I to niezależnie od czasów. Ba, zostałaby tak nazwana i "zaszufladkowana" dzisiaj, z pełną mocą. I zniszczona przez ludzi, tak czy inaczej. Niestety.
W "Biednych Istotach" mamy baśniową, dość lukrowaną fikcję. Wiadomo że nasz świat realny potraktowałby ją daleko gorzej. Co do tego nie ma, niestety, wątpliwości. Dlatego dobrze jest; nauczyć się oddzielać fikcję i fantazję artysty; od prawdziwej, naszej rzeczywistości.
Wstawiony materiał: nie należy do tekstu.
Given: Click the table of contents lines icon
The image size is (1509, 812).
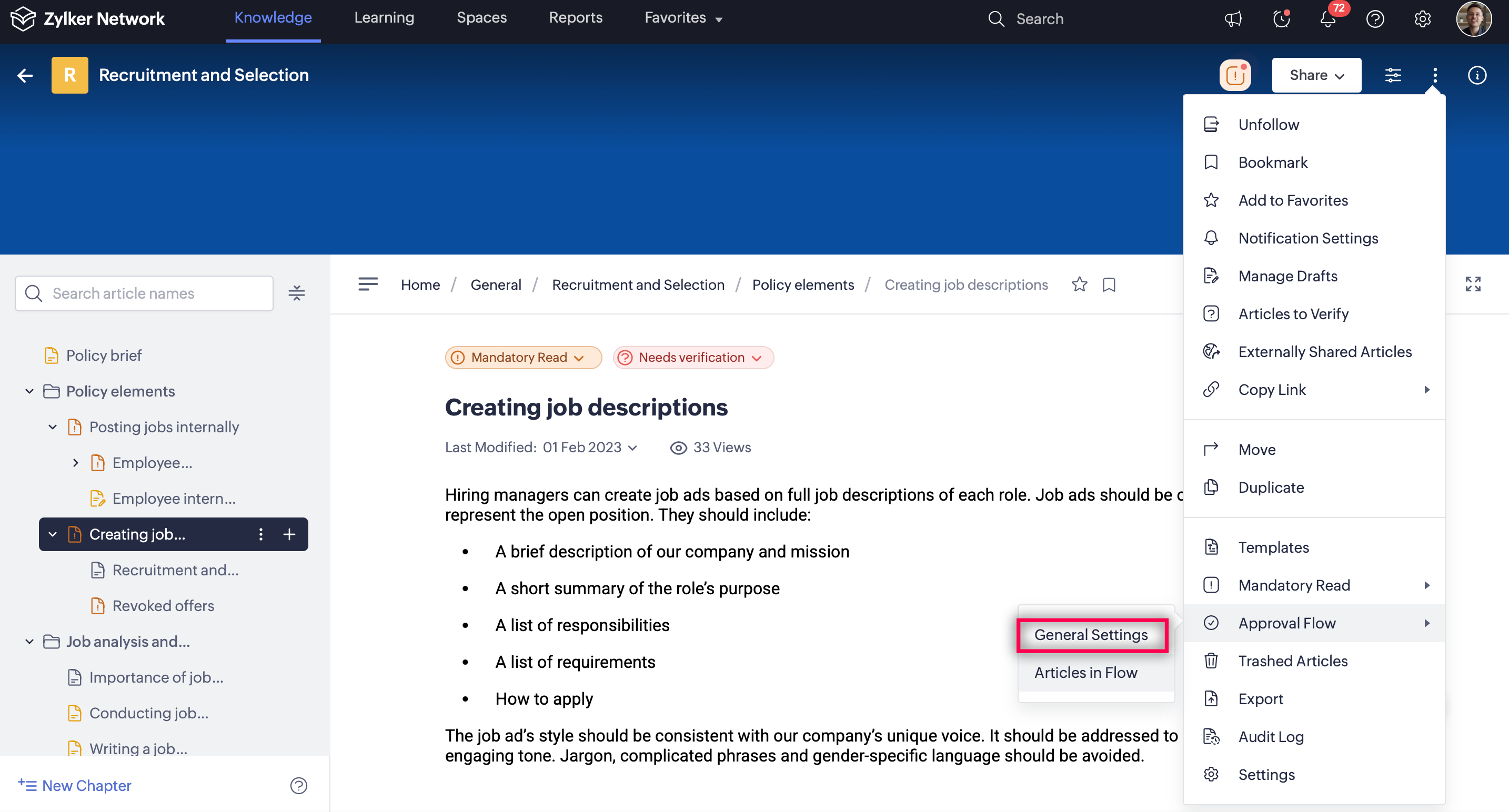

PS.Jedyny podobny przypadek w naszym świecie, gdzie występowała: "bliska dziecięcej niepohamowana ciekawość Belli w poznawaniu świata", i podobna "dzikość"; jaki znam z historii to Hellen Keller. Dziewczynka, której rodzice pozwalali na wszystko, np. grzebać gościom w talerzach bez skrępowania; ponieważ 19 miesięczne dziecko przez chorobę zostało na zawsze niewidome i głuche; i rodzice uznali że dziecko zostało tak ograbione już na starcie że nie zakazywali córce niczego. I otoczenie miało zdaję się jakąś tolerancję. Ale to wyjątkowy przypadek.